Constraining cosmic-ray acceleration in the magnetospheric gaps of Sgr A*

TL;DR

This paper investigates the potential for particle acceleration in Sgr A*'s magnetosphere, suggesting proton acceleration to PeV energies is feasible during its current activity phase, with implications for observed gamma-ray emissions.

Contribution

It provides new constraints on gap-type particle acceleration in Sgr A*, linking accretion activity to cosmic-ray and gamma-ray production capabilities.

Findings

Proton acceleration to PeV energies is possible in current activity phase.

TeV emission can result from electron upscattering, matching observations.

Higher past activity unlikely increased power output unless accretion flow changed.

Abstract

Sagittarius A* (Sgr A*) is a potential VHE gamma-ray and cosmic-ray source.

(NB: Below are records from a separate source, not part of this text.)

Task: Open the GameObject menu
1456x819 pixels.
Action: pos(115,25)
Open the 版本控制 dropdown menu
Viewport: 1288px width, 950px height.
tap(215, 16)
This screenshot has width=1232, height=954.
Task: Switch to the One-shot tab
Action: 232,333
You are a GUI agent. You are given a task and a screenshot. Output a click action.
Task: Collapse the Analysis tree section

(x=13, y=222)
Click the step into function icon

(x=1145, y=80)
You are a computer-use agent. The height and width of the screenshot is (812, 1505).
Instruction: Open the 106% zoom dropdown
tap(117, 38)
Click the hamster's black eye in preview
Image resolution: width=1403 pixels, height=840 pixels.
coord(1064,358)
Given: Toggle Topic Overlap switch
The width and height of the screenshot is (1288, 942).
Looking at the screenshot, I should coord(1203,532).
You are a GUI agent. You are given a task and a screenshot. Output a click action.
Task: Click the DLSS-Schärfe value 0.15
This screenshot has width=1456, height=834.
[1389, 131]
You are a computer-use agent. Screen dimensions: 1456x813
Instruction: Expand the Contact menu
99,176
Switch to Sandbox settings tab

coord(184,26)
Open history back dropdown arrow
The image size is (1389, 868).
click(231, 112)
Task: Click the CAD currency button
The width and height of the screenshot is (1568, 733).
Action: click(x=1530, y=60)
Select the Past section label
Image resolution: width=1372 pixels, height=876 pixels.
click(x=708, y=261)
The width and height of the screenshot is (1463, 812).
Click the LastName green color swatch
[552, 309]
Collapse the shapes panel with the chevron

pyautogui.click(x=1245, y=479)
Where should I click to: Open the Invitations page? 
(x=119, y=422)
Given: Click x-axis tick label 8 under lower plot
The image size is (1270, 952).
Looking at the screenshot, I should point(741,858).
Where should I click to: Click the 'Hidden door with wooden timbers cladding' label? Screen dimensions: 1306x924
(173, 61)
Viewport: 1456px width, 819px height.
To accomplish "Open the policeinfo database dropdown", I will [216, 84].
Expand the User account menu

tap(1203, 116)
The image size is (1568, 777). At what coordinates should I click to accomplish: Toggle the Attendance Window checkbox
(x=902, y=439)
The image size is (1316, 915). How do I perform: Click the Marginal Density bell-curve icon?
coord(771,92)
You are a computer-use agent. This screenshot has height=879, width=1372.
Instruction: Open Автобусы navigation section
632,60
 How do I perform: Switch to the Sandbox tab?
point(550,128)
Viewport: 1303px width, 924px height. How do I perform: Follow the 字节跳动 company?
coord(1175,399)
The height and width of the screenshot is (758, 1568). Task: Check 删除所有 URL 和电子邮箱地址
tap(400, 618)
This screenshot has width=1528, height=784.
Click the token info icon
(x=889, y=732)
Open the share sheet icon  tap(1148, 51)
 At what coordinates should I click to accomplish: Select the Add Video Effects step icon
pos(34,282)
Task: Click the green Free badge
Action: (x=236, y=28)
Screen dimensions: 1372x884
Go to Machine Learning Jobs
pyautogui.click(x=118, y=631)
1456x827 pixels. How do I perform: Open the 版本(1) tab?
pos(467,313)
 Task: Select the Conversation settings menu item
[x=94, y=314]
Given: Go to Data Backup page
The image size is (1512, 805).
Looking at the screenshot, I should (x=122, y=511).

We examine limits to gap-type particle acceleration in the magnetosphere of Sgr A*, showing that in the current phase of activity proton acceleration to PeV energies is possible, with injection powers into the environment usually limited to several 10^{36} erg/s. Compton upscattering of ambient soft photons by gap-accelerated electrons could yield TeV emission compatible with the detected VHE points source. We explore the dependency of the results on changes in the accretion rate showing that higher stages in the past are unlikely to increase the power output unless the inner accretion flows itself changed its configuration.